Vicini ad autori come Hekigodo, Seiensui e Hosai sono i poeti canadesi e statunitensi della «Società di Haiku d'America» che compongono i loro haiku direttamente in inglese.
Nei paesi anglosassoni l'haiku ha avuto nel nostro secolo una straordinaria diffusione: autori come Ezra Pound, William Carlos Williams, Wallace Stevens e Conrad Aiken hanno composto haiku.
Percepibile l'influsso degli haiku anche in qualche autore francese, come in Guillame Apollinaire, Paul Claudel. Blaise Cendrars e Paul Cocteau, e probabilmente anche il nostro Ungaretti del primo periodo avvertì le suggestioni dell'haiku.

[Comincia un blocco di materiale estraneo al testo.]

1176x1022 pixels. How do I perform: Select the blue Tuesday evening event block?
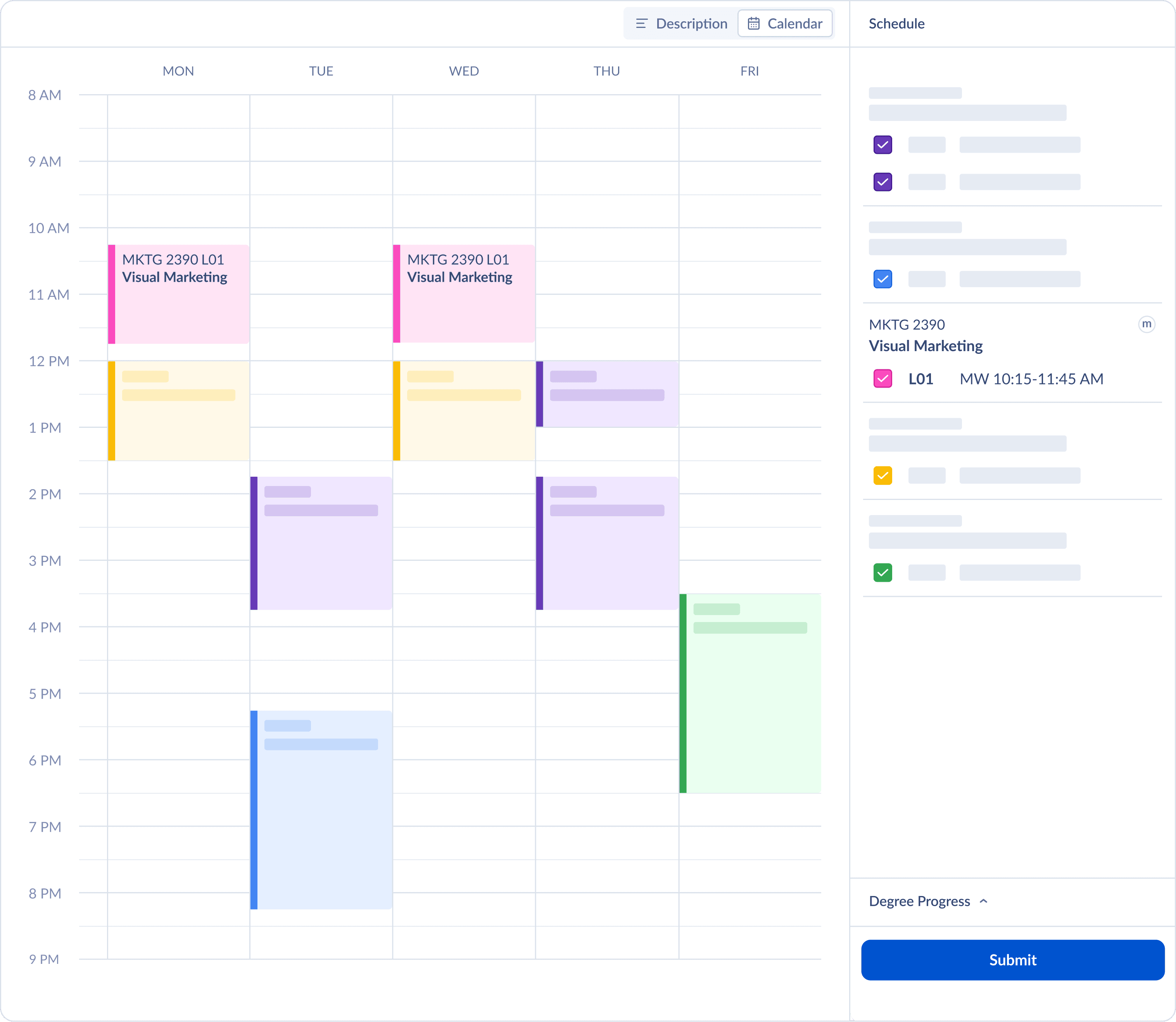tap(321, 810)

All'haiku ed alla civiltà giaptonese ha dedicato recentemente un saggio il semiologo Roland Barthes, dal titolo « L'impero dei segni » (1970), libro non ancora tradotto in Italia.
Gli sviluppi del nostro secolo hanno reso l'haiku molto simile, in concreto, all'occidentale epigramma.

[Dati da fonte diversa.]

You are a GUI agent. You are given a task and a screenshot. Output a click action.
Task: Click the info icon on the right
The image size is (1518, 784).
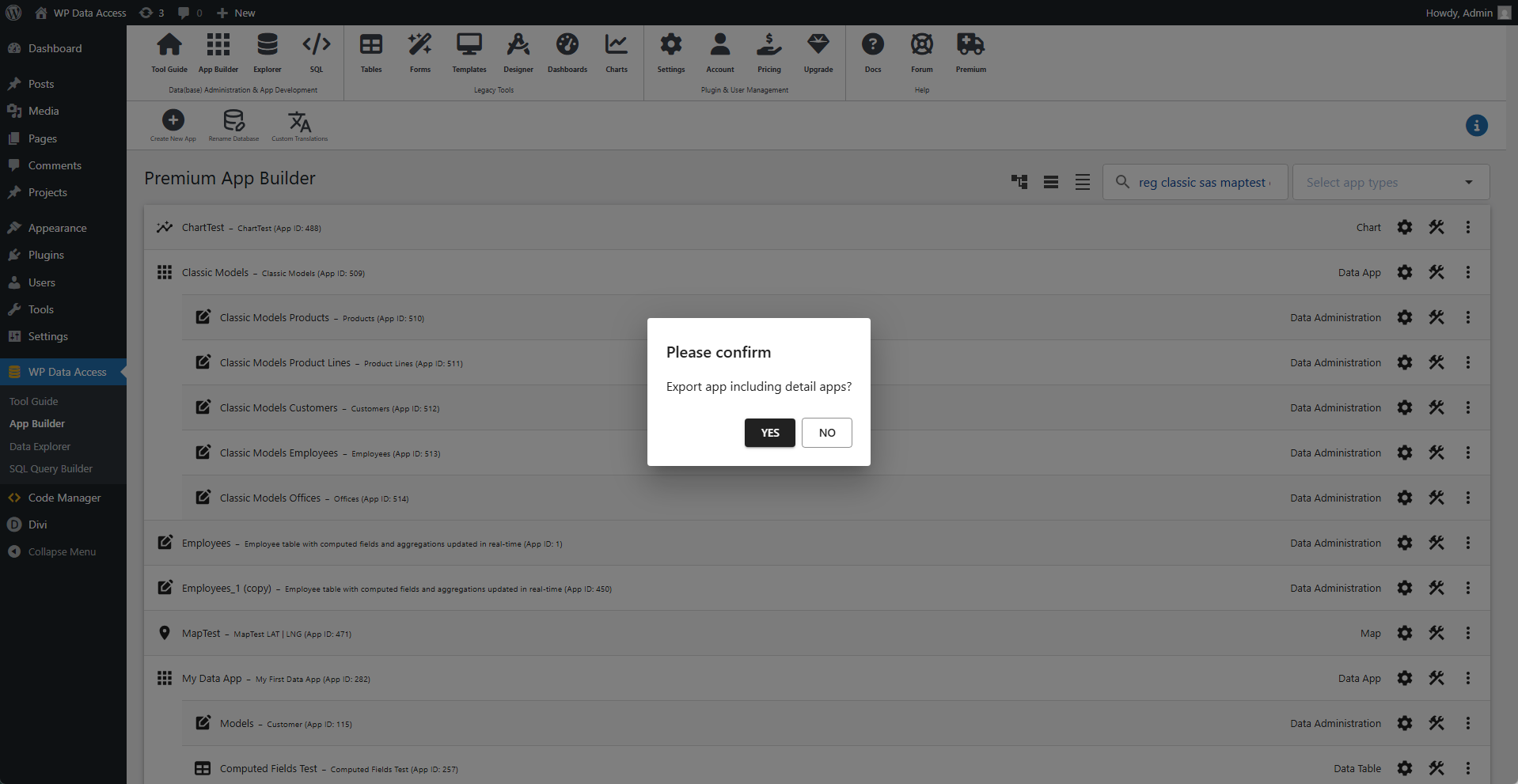point(1477,125)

Tra l'uno e l'altro genere esiste oggi un diaframma sottilissimo, a malapena percettibile. Certo non è questa la sede per proporre la storia dell'epigramma, ma è indispensabile ricordare che questo genere ebbe sin dagli inizì, cioè dal secolo VII a.C. circa, un carattere funebre e dedicato rio (si pensi ai bellissimi epigrammi di Saffo, Simonide di Ceo, Archiloco o di Platone), e che successivamente, in epoca alessandrina (III secolo a.C.), si arricchì di contenuti conviviali, agresti ed amatorì (si considerino i poeti dell'Antologia Palatina come, ad esempio, Asclepiade di Samo, Leonida di Taranto e Meleagro di Gadara).
Con i romani l'epigramma fu caratterizzato da un elemento satirico, prima in Catullo e poi, in modo particolare, in Marziale.
Nella letteratura italiana l'epigramma apparve nel '500, introdotto da Luigi Alamanni. Particolare successo e diffusione ebbero le pasquinate, brevi composizioni a contenuto politico-satirico.
L'epigramma ad intonazione satirica fu parecchio vitale fino all'epoca dell'unità d'Italia, per dopo entrare lentamente nell'ombra.
Cercando in questo spazio di tempo che quasi raggiunge i tremila anni alcuni attributi comuni all'epigramma, si può dire, in linea di massima, che esso ebbe un carattere dedicatorio, gnomico e satirico, mentre l'haiku ebbe prevalentemente un carattere descrittivo o, per meglio dire, raffigurante un determinato aspetto del mondo circostante in relazione all'uomo.
Ma, è bene ribadire, questa distinzione ha solo un valore di massima, come sempre avviene quando si ricercano matrici comuni, in quanto tutt'altro che di rado uno dei due generi ha attributi dell'altro e viceversa. Questa tendenza s'è accentuata nel nostro secolo.
In questo volume sono presentate tre brevi raccolte di haiku di Benedetto Macaronio, che costituiscono un blocco unitario, una vera e propria trilogia.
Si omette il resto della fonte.